__WHAT NEEDS TO BE DONE__: For each statement (a) to (c) about the "Who am I?" text, say yes or no depending on whether it agrees with the text, and quote the words that decide it: (a) The writer's father scored in the 99th percentile on the GMAT. (b) The writer consistently scores between 145 and 152 on online intelligence tests. (c) The writer is an introvert around people the writer knows well.

__EXCERPT__:
☆ ☆ ☆ ☆ ☆ ☆ ☆
Who am I?
1. I'm nice. This seems to be my defining characteristic - a while ago, my parents even told me, flat out, that I'm one of the nicest people they know. Which is all very nice, I suppose, but I've always harboured a suspicion that 'nice' is a default term you use when there isn't really anything else to say about a person. Still, I'm glad my parents think I'm nice instead of a bitch (FWIW, there are no bitches in my family - not blood relatives, anyway. Nice seems to be in our genes).
2. I'm intelligent. I don't mean that in a boastful way, it's just a fact I know about myself. I get a kick out of taking online intelligence tests, and consistently score between 145 and 152. I don't know how valid those numbers are in general, but I also know that I scored 760 on the GMAT when I wrote it 10 years ago (they've probably changed the scoring system so that number is now totally meaningless), which put me in the 99th percentile. My main goal in writing it was to beat my dad's score - he scored in the 97th percentile circa 1966.
3. I'm low maintenance. I have a real dislike (bordering on phobia) of inconveniencing or imposing on people, so I go a loooooong way out of my way to avoid asking for favours. Or imposing my problems on anyone else. Or expressing any sort of need that doesn't coincide with the desires of whomever I'm with. This is not a particularly good thing, especially when one's marriage is falling apart, as mine did about 7 years ago. I'm getting better at asking for help when I really need it, but I feel terribly guilty when I do.
4. I'm an extrovert around people I know well, an introvert around everyone else. Combined with #3, this can make me seem fairly stand-offish, as I generally assume that people I don't know don't like me until they prove otherwise and so am quite poor at striking up casual conversations. I'd rather keep my mouth shut than impose my opinions on someone who doesn't want to hear them.
☆ ☆ ☆ ☆ ☆ ☆ ☆
__DATA SUPPLIED__:
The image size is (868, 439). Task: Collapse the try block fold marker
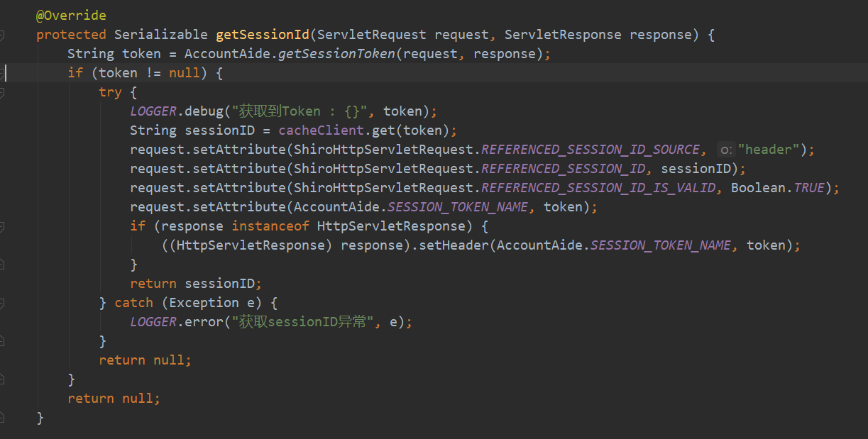[2, 92]
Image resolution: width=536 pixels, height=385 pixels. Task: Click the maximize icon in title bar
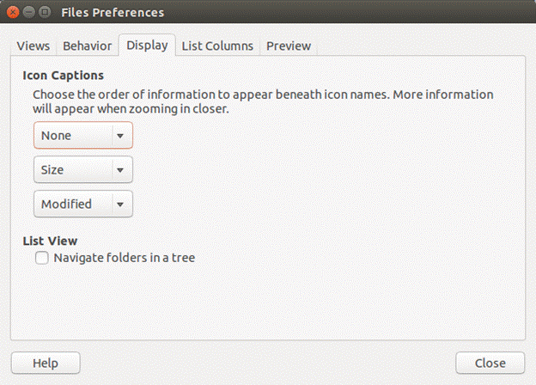tap(45, 13)
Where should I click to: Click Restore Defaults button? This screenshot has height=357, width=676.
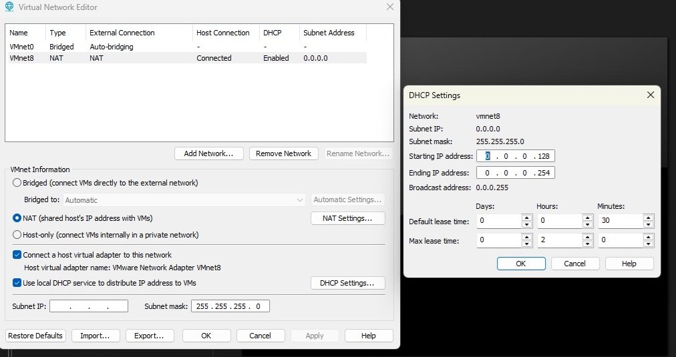pyautogui.click(x=36, y=336)
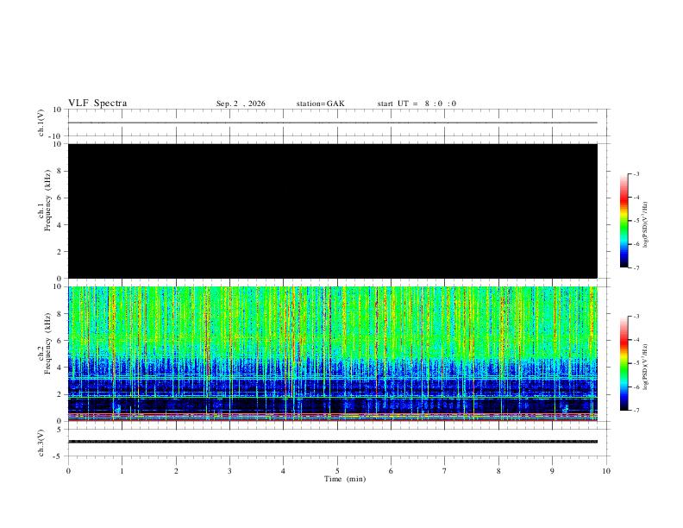
Task: Click the ch.3(V) axis label
Action: [41, 443]
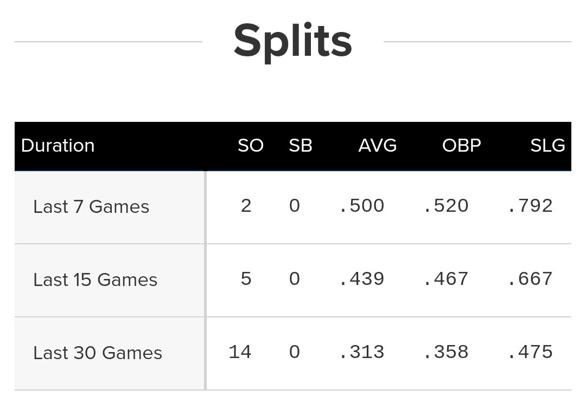Click the 14 strikeouts in Last 30 Games
Viewport: 586px width, 416px height.
[240, 352]
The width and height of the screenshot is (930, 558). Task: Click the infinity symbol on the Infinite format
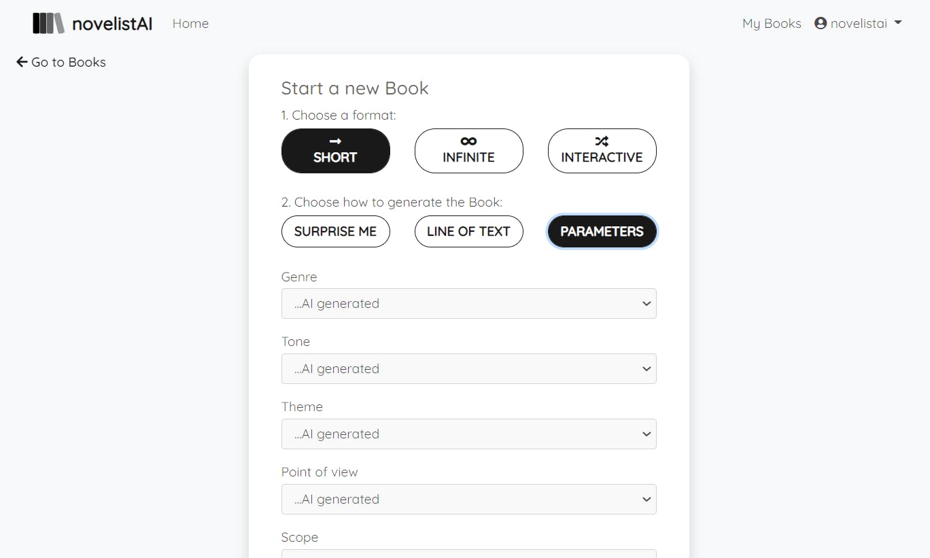click(x=468, y=141)
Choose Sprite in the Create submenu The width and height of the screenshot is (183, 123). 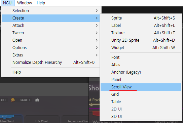click(141, 18)
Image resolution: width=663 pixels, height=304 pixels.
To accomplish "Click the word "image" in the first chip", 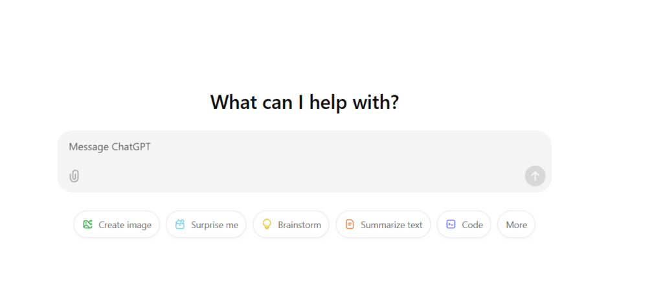I will coord(139,225).
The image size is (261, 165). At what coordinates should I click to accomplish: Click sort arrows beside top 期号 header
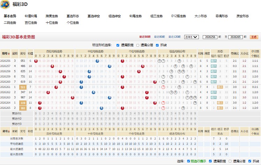[x=9, y=54]
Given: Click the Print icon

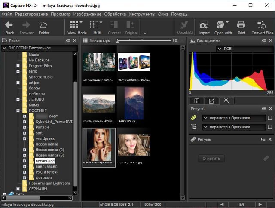Looking at the screenshot, I should pos(241,25).
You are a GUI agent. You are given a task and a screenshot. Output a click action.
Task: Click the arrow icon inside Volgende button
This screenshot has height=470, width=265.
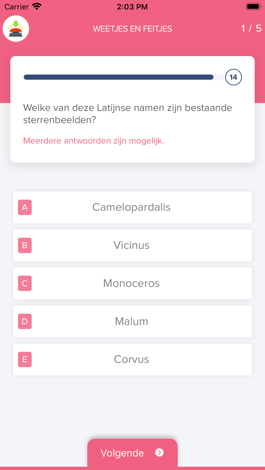[159, 453]
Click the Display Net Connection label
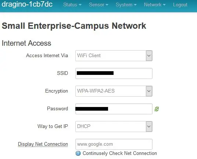Viewport: 197px width, 159px height. (x=43, y=144)
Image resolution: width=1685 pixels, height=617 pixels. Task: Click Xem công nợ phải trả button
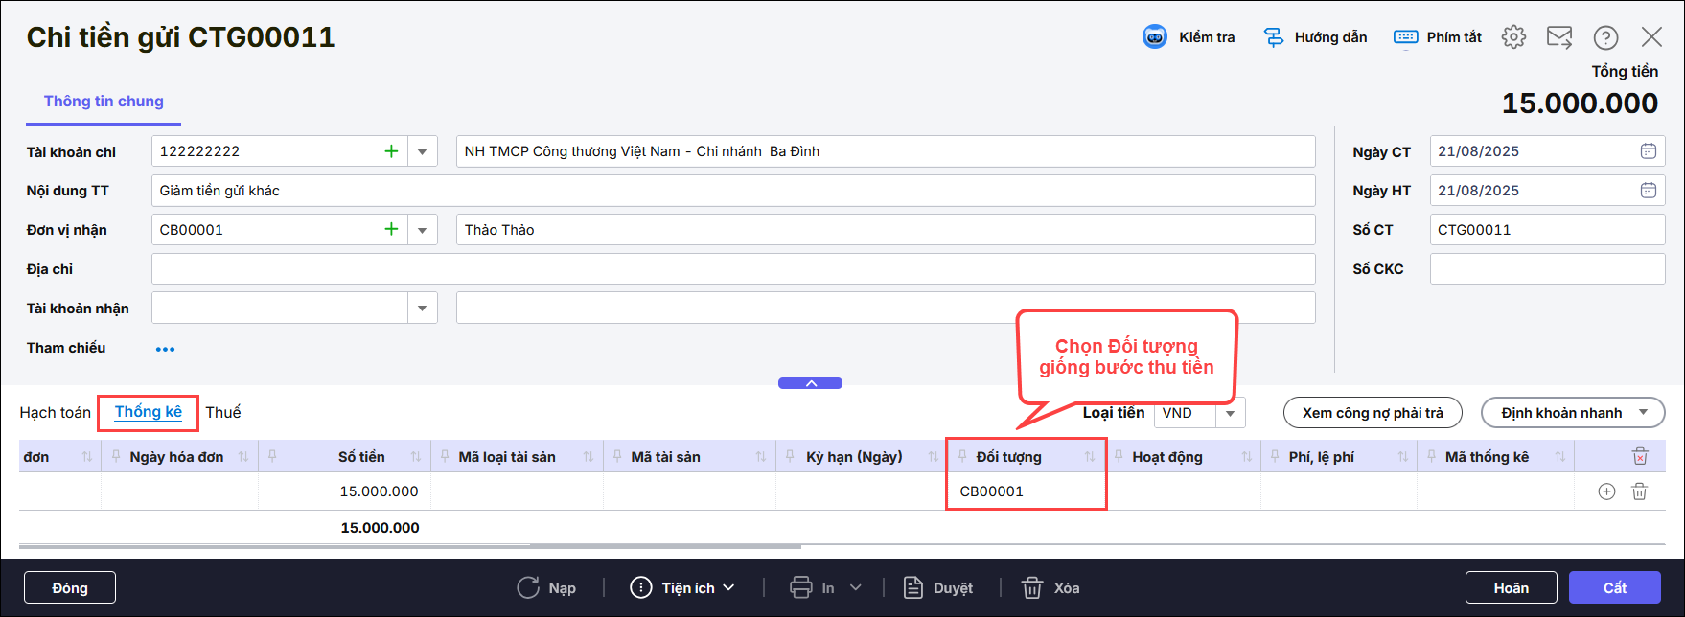1373,413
☆ ☆ ☆ ☆ ☆ ☆ ☆
__SOLUTION TO THE PROBLEM__:
(a) No: "he scored in the 97th percentile circa 1966"
(b) Yes: "consistently score between 145 and 152"
(c) No: "I'm an extrovert around people I know well, an introvert around everyone else"